L-P Getting New Boss, ‘Fresh Blood’ Suwyn To Take Wood-Products Giant Away From Troubles And Into Future
Louisiana-Pacific Corp.’s new top executive is a professional manager who’s expected to foster discipline at a company tarnished by legal problems and a lack of internal controls, analysts and investors say.
Mark Suwyn, an International Paper Co. executive vice president, was named last week as chairman and chief executive to succeed Harry Merlo. Merlo was forced to resign in July after the company was indicted for fraud and environmental violations at a Colorado plant.
The 53-year-old Suwyn ran International Paper’s wood-product, timber, distribution and specialty-product operations, whose $7.8 billion in annual sales accounted for more than half of the company’s $15 billion in 1994 revenue.
“It’s time for some fresh blood, fresh talent and imagination,” said Michael Green, president and chief investment officer of EverGreen Capital Management, an Omaha, Nebraska-based investment firm that holds about 198,000 Louisiana-Pacific shares.
Louisiana-Pacific Director Donald Kayser has been interim CEO for the past six months, and Lee Simpson, its interim president and chief operating officer. For the most part, employee morale and the company’s profits didn’t suffer during that time, said analysts and investors.
“Suwyn has shown ability in management reorganization and restructuring and has the marketing expertise that Louisiana-Pacific wants,” said Evadna Lynn, an analyst at Dean Witter Reynolds in New York.
International Paper’s specialty products include specialty panels, imaging products, chemicals, specialty industrial papers, nonwovens and petroleum.
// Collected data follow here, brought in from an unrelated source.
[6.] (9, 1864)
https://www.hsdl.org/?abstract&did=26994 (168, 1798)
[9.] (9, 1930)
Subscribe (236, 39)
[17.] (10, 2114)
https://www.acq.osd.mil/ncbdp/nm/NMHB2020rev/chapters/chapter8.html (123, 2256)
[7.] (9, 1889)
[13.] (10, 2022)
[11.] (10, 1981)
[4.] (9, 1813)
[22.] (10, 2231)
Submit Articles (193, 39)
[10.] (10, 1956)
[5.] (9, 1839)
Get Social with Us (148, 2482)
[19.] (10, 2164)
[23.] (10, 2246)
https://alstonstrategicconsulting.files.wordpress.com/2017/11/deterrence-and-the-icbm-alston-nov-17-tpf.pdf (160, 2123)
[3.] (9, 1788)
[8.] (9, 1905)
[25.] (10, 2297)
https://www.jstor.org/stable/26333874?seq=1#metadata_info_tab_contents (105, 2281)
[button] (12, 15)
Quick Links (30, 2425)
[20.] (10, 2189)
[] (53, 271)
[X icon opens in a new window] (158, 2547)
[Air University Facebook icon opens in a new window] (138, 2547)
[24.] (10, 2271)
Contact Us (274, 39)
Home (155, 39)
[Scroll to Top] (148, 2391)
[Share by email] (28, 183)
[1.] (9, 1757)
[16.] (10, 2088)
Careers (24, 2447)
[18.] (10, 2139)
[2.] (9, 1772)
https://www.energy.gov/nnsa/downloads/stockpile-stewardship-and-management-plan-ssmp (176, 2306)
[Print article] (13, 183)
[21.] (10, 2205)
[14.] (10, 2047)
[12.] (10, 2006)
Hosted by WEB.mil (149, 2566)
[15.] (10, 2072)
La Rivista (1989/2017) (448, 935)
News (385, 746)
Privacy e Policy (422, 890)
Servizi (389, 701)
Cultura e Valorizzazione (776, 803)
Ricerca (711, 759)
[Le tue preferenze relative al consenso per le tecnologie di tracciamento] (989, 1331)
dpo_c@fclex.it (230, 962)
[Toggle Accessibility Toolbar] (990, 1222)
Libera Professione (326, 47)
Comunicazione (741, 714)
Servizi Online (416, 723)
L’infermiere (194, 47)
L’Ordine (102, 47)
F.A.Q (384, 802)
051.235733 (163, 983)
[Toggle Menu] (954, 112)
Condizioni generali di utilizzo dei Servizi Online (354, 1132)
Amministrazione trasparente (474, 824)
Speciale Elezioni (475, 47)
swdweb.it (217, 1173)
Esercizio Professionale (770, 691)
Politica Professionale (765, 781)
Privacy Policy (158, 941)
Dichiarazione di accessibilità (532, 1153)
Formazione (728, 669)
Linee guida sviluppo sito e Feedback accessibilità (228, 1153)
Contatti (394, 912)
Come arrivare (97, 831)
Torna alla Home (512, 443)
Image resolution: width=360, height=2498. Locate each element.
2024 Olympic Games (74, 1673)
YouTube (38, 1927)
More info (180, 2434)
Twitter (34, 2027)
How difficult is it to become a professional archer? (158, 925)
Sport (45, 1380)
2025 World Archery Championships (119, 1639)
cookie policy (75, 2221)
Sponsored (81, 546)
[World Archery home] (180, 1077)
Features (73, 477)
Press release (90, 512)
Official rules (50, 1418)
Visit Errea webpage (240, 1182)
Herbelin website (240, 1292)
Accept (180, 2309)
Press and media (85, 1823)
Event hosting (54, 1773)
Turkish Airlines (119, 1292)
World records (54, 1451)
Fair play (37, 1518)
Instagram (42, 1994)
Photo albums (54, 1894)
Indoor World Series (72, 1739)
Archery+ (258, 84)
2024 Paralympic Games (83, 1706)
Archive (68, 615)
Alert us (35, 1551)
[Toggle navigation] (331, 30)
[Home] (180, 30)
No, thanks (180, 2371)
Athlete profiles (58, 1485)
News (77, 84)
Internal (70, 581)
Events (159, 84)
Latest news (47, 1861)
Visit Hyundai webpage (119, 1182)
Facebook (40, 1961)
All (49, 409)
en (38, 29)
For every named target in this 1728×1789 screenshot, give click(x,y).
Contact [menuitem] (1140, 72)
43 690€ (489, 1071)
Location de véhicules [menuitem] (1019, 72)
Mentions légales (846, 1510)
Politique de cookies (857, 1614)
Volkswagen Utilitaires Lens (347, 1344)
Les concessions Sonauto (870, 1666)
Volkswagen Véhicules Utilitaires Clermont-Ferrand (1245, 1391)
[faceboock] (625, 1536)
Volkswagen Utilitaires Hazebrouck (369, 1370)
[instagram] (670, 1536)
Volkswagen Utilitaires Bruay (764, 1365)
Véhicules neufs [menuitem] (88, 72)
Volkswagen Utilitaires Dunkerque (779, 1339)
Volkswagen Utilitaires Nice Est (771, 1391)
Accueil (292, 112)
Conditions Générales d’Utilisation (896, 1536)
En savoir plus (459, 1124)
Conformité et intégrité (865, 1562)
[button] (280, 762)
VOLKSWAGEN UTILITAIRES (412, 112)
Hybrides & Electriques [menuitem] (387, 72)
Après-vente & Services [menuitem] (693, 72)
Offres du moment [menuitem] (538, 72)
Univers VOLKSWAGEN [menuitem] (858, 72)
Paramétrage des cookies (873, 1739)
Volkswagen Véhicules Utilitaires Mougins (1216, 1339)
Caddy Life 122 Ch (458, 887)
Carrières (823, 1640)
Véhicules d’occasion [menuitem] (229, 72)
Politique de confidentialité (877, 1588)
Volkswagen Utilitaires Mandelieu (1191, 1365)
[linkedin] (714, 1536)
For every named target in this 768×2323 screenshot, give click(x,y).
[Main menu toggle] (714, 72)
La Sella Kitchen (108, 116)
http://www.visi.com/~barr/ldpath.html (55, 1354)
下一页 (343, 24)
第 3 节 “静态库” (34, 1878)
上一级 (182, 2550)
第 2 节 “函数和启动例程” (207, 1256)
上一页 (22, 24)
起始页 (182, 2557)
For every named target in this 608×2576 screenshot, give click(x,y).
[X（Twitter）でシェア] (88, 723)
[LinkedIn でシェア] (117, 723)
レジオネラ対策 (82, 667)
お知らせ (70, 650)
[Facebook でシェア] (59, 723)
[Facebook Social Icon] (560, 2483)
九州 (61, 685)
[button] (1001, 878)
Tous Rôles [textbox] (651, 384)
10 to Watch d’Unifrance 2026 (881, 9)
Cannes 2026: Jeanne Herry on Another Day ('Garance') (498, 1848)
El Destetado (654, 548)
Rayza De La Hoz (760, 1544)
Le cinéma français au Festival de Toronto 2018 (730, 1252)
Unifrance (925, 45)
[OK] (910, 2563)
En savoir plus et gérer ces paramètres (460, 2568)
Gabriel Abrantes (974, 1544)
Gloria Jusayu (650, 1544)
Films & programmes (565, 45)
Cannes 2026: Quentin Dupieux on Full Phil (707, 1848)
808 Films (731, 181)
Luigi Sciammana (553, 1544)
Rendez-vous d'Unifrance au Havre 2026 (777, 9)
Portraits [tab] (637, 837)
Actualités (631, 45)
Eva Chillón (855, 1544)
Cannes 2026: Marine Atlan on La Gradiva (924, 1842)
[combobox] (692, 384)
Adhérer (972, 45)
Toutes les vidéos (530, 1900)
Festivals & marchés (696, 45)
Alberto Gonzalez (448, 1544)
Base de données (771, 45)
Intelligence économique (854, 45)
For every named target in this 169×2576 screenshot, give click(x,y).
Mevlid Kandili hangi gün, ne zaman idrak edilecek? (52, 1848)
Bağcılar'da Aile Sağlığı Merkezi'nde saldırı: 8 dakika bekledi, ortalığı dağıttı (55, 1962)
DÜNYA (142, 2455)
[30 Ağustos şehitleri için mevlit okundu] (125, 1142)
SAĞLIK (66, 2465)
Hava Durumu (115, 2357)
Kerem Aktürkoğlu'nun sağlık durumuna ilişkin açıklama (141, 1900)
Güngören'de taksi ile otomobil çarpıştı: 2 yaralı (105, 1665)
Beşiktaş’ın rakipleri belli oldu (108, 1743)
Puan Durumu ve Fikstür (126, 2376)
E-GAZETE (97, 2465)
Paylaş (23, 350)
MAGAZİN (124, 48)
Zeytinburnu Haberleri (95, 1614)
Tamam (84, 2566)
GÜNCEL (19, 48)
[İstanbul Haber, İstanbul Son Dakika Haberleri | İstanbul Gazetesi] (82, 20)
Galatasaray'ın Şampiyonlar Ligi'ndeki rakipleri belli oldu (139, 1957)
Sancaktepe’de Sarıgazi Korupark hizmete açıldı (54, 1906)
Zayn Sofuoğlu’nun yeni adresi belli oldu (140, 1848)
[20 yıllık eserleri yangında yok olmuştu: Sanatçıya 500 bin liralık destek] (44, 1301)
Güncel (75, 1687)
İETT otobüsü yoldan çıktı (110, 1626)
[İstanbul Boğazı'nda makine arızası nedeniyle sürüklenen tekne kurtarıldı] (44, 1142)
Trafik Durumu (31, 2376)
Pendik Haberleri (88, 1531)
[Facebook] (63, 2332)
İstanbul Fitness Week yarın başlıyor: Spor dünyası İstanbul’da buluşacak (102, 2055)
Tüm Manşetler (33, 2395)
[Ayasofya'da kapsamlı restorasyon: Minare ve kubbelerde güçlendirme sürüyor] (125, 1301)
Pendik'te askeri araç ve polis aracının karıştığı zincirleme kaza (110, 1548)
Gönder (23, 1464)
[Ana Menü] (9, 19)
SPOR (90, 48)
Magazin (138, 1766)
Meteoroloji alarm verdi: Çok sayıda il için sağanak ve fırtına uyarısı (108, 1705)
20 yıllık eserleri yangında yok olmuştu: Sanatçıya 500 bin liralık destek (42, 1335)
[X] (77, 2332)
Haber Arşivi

Specialty panels include door facings, laminates used for countertops and graphic-arts display materials.
Shares in the Portland, Oregon-based company closed up 1/2 at 25-3/4 on trading of 478,500 shares, exceeding the stock’s three-month daily average of 364,800.
Suwyn couldn’t be reached to comment for this article.
Suwyn takes the company’s helm six months after the U.S. Justice Department and U.S. Attorney’s office in Denver indicted Louisiana-Pacific for environmental violations and quality-control fraud, and two months after the company agreed to settle class-action suits alleging defective siding products.
“This year has not been easy for L-P, and there are still a number of bridges to cross on the litigation front before the company can resolve the problems of the past,” Suwyn said in a letter to employees.
Portland-based Louisiana-Pacific, a maker of wood products and building materials, is the U.S.’s largest maker of oriented-strand-board - or OSB a plywood substitute made from wood scraps that are glued and pressed together. Used as subflooring and sheathing on houses, the product is considered environmentally preferable to plywood because it doesn’t use the large trees in old forests.
The company also makes pulp, the processed wood fiber that’s used to make paper products.
Suwyn’s first priority probably will be to create a plan to steer the company into the next century, Dean Witter’s Lynn said. Louisiana-Pacific, known for its entrepreneurial culture, has lacked a long-term strategy.
For instance, the company will have to decide whether it wants to expand into other kinds of building products, she said.
As new competitors enter the OSB market, Louisiana-Pacific will have to expand its product line to keep its profits healthy, EverGreen’s Green said.
“The company is going to have to find new, creative uses and expand the market for OSB or find new products,” Green said.
The new CEO needs to turn Louisiana-Pacific from an entrepreneurial outfit into a “more mainstream,” professionally managed company, said John Maack, a senior portfolio manager at Portland-based Crabbe-Huson Group, which holds 2.6 million Louisiana-Pacific shares.
“It’s unusual for a company to reach that size and still have an entrepreneurial culture,” he said.
The new CEO will also have to rebuild a management team. Along with Merlo, two other top officers - James Eisses, executive vice president, and Ronald Paul, vice president of operations - agreed to take early retirement.
Analysts said they believe that the bulk of the company’s litigation problems are behind it. In October, the company reached a $375 million settlement of classaction civil suits that claimed its OSB siding products are defective. Final court approval of the agreement could come as early as April 15.
The company took a $345 million charge in the third quarter of 1994 to cover its siding lawsuit settlements.